Je voudrais inviter les gens à revoir leurs productions, parce que depuis qu’on a fait la déclaration, quand il y a une petite mortalité seulement, ils pensent immédiatement à la grippe aviaire. Quand les résultats de leurs prélèvements sortent négatifs du laboratoire, les gens sont alors étonnés parce qu’ils ont eu des mortalités. Mais le test ne ment pas, parce que c’est un test sur l’ADN. Chacun doit continuer l’application de son protocole sanitaire pour éviter que la maladie ne vienne, parce qu’il y a d’autres maladies qui sont semblables à la grippe aviaire et qui tuent également.
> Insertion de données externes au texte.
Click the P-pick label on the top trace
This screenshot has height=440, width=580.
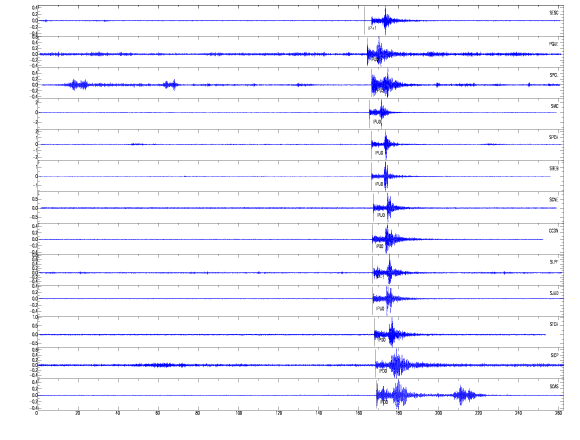[x=372, y=28]
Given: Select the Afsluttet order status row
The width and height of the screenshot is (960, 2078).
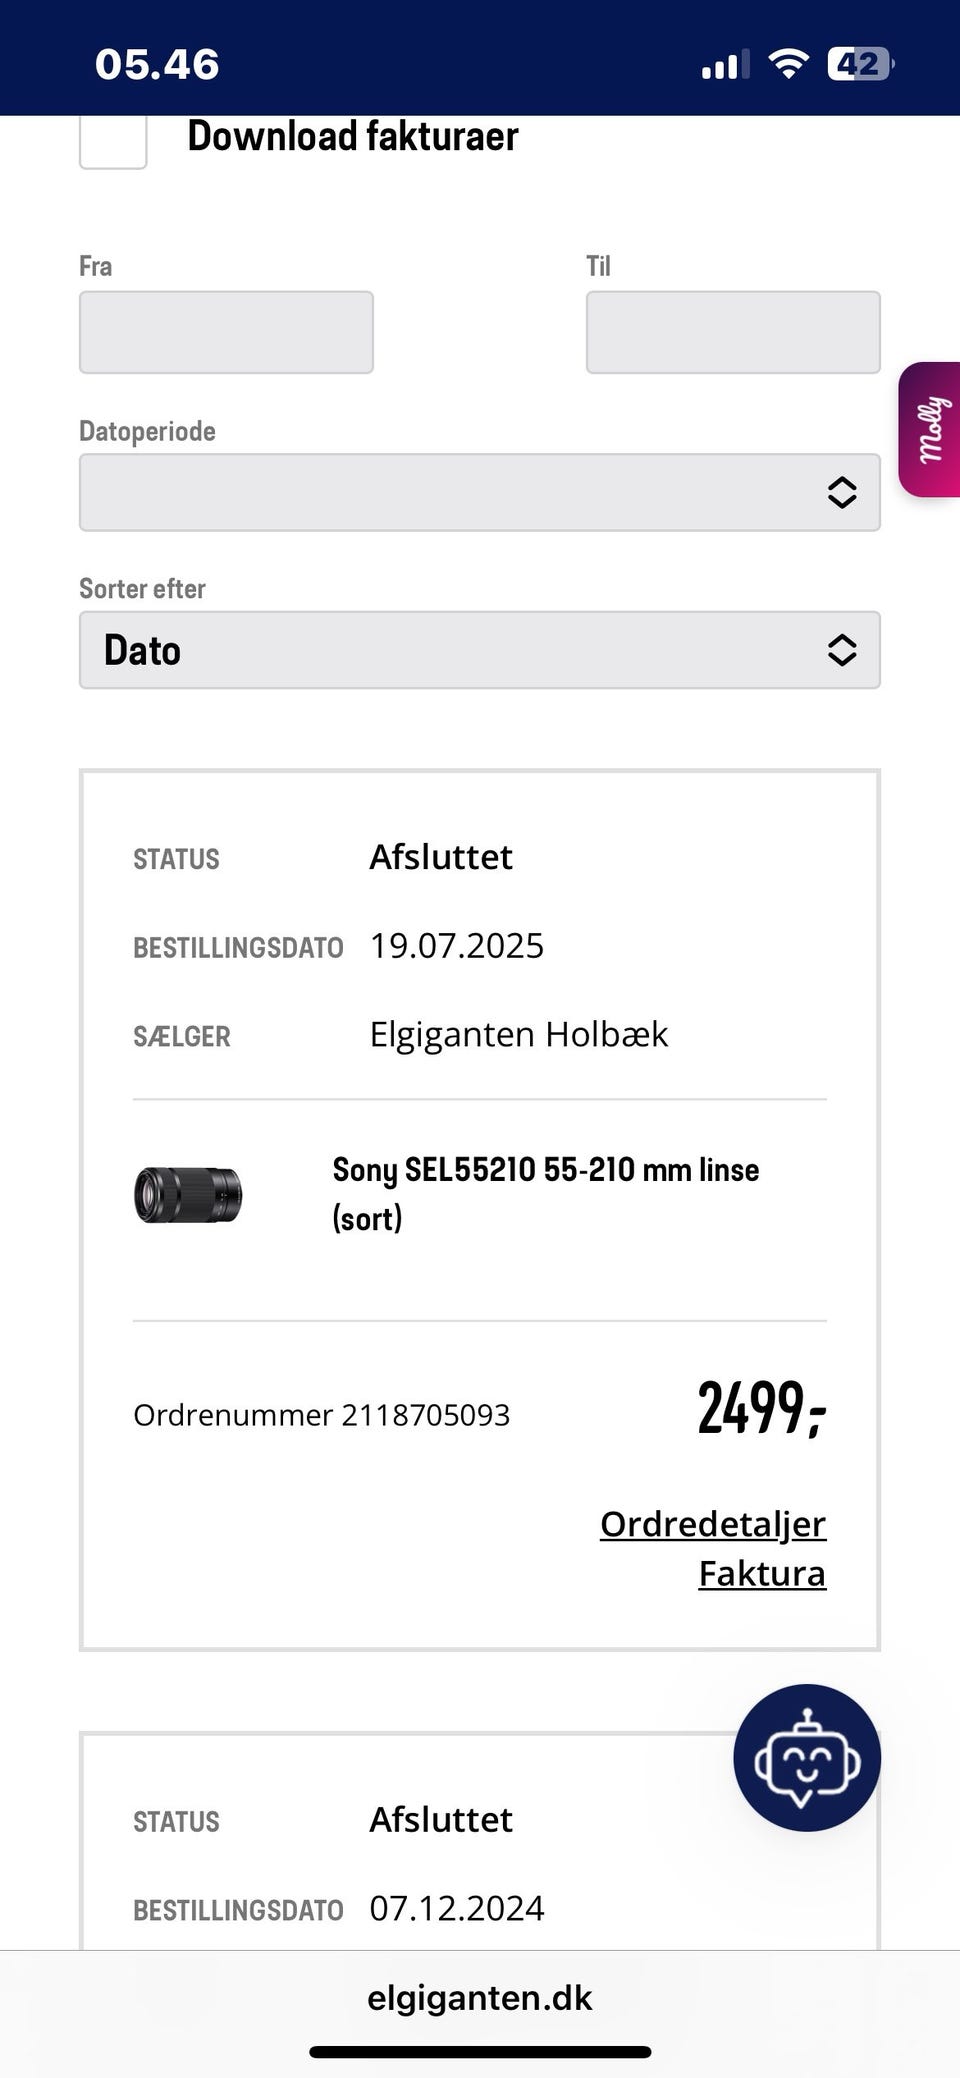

S’il y avait des vaccinations contre certaines maladies qu’ils faisaient, l’existence de la grippe aviaire ne doit pas en être un frein. Si en suivant le protocole sanitaire, il y a des complications, ils ne doivent pas attendre la dernière minute pour accourir aux services compétents, parce que si c’est la grippe aviaire et ils attendent un bout de temps, le temps d’y intervenir, on peut ne rien trouver vivant. Mais s’il y a la mortalité et qu’ils signalent, dès le lendemain, il y aura des prélèvements et le surlendemain, ils auront les résultats. Ça leur permet d’avoir au moins une situation qui leur permettra de bénéficier de l’indemnisation.